Durch Best-Practice-Beispiele zur De-Institutionalisierung voneinander lernen
„Artikel 19 der UN-Behindertenrechtskonvention beinhaltet das Recht auf unabhängige Lebensführung und Einbeziehung von Menschen mit Behinderungen in die Gemeinschaft. Menschen mit Behinderungen müssen die gleichberechtigte Wahl haben können, wo und mit wem sie leben möchten. Sie dürfen nicht verpflichtet werden, in besonderen, abgeschotteten Wohnformen zu leben“, erklärt Abg. Dr. Franz-Joseph Huainigg, ÖVP-Sprecher für Menschen mit Behinderung anlässlich der heutigen Sitzung des Sozialausschusses.
„Bei der 2013 durchgeführten Staatenprüfung zur Umsetzung der UN-Konvention wurde von Österreich die De-Institutionalisierung für Menschen mit Behinderungen in allen Lebenslagen gefordert. Dieses wichtige Prinzip eines Wahlrechts auf selbstbestimmtes Leben muss vor allem im Wohnbereich umgesetzt werden“, fordert Huainigg.
Er verweist in diesem Zusammenhang auf Kapitel 6 des Nationalen Aktionsplans, wo Bund und Länder aufgefordert werden, Menschen mit Behinderungen ein inklusives und selbstbestimmtes Leben und Wohnen zu sichern.
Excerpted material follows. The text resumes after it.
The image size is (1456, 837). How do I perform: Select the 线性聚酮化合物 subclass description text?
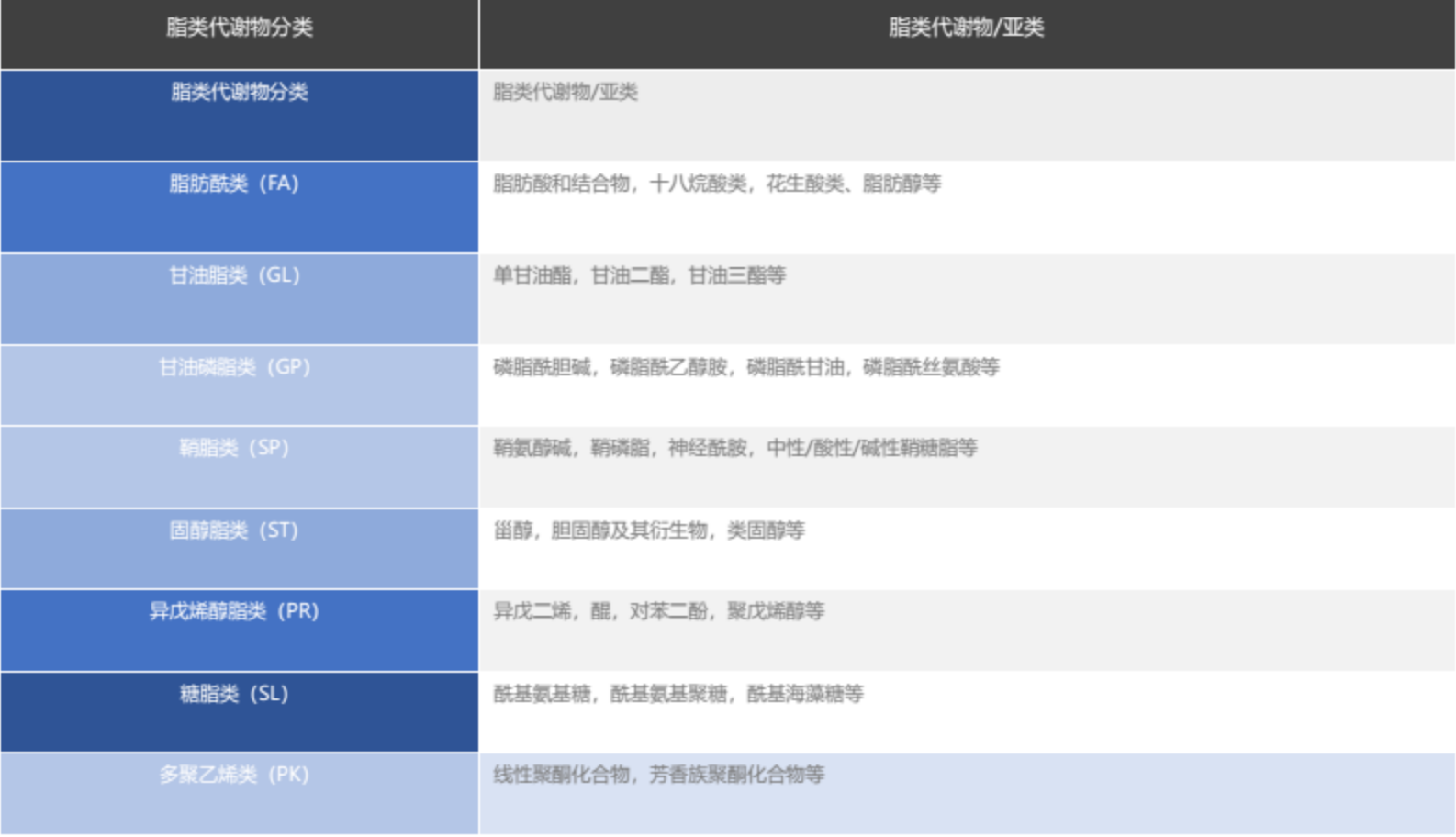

Dort heißt es: „Im Bereich des Wohnens ist ein umfassendes Programm der De-Institutionalisierung in allen neun Bundesländern notwendig. Dabei müssen Großeinrichtungen abgebaut und gleichzeitig Unterstützungsleistungen geschaffen werden, die auch für Menschen mit einem hohen Unterstützungsbedarf ein selbstbestimmtes Leben in der eigenen Wohnung ermöglichen. Grundsatz muss dabei sein, dass die betroffenen Menschen die für sie passende Wohnform und die für sie notwendigen Unterstützungsleistungen auswählen können.“
„Ein Leben in großen Institutionen wie Pflegeheimen entmündigt Menschen oftmals durch sehr starre Tagesabläufe, Pflegestrukturen und das Nichteingehen auf individuelle Lebensbedürfnisse und Wünsche“, gibt Huainigg zu bedenken.
Er verweist auf die Erfahrungen aus Schweden, wo bereits vor zwei Jahrzehnten durch die Auflösung von Heimen Menschen mit Behinderungen ein Leben in kleinen Wohnstrukturen und Wohngemeinschaften ermöglicht worden ist: „Es hat sich deutlich gezeigt, dass die Personen wieder selbstständiger wurden, da sie mehr gefordert waren, ihren Alltag selbst zu organisieren; der Medikamentenbedarf bei den Bewohnerinnen und Bewohnern sank dramatisch, und Macht- und Gewaltübergriffe konnten in den überschaubaren, kleinen Strukturen minimiert werden, was – wie uns das aktuelle Beispiel aus Niederösterreich bedauerlicherweise erneut deutlich vor Augen führt – aktueller denn je“, führt Huainigg aus.
„Es gibt bereits sehr gelungene, kleinstrukturierte Wohnprojekte in den Bundesländern, das Rad muss nicht neu erfunden werden. Hier können die Bundesländer durch Best-Practice-Beispiele viel voneinander lernen und übernehmen“, sagt Huainigg abschließend und verweist auf den entsprechenden Entschließungsantrag, der heute im Sozialausschuss beschlossen wurde.